Cette œuvre prolonge la colonne vertébrale au-delà de la réalité anatomique — transformant la structure en rythme, répétition et flux visuel. Les segments cervicaux, thoraciques, lombaires et sacrés s’élèvent en champs chromatiques superposés, s’étirant vers le bas comme si la colonne refusait simplement de s’arrêter. C’est une exagération structurelle empreinte d’affection.
La phrase « Le plaisir d’un ostéopathe… » ancre la composition avec un humour discret. Elle n’explique pas. Elle suggère. Pour ceux qui travaillent chaque jour la mobilité, l’articulation et la correction subtile, l’idée d’une colonne se déployant à l’infini porte une ironie silencieuse.

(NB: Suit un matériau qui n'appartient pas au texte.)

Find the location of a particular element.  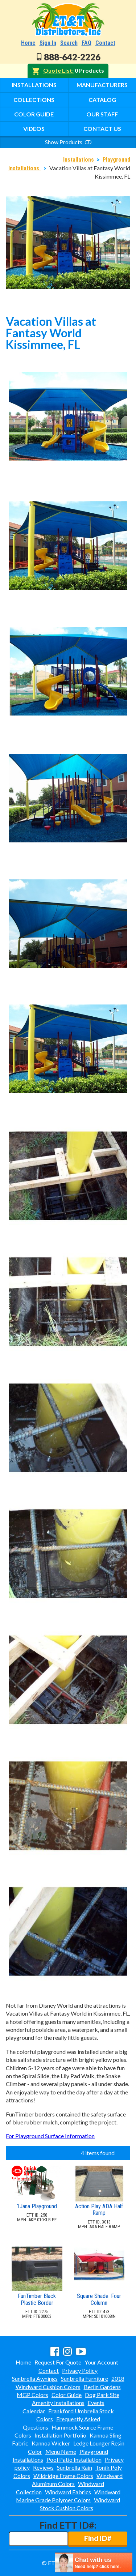

For Playground Surface Information is located at coordinates (50, 2135).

De loin, l’œuvre se lit comme une abstraction verticale contemporaine — nette, équilibrée, harmonieusement colorée. De près, l’architecture vertébrale devient identifiable : transitions segmentaires, contours des apophyses épineuses, ancrage sacré. Elle célèbre la continuité structurelle sans devenir pédagogique.
Ce n’est pas une planche clinique. C’est un geste conceptuel — une méditation visuelle sur la longueur, l’alignement et la fascination tactile de la mécanique vertébrale. Exposée en salle d’attente, en cabinet ou en espace de soin, elle apporte du caractère sans surcharge visuelle. Les patients remarquent l’allongement. Les praticiens comprennent la référence. L’atmosphère change — subtilement. Intégrée à notre série anatomique plus ludique, cette œuvre associe créativité et exigence professionnelle. Même les disciplines structurelles méritent des instants de légèreté.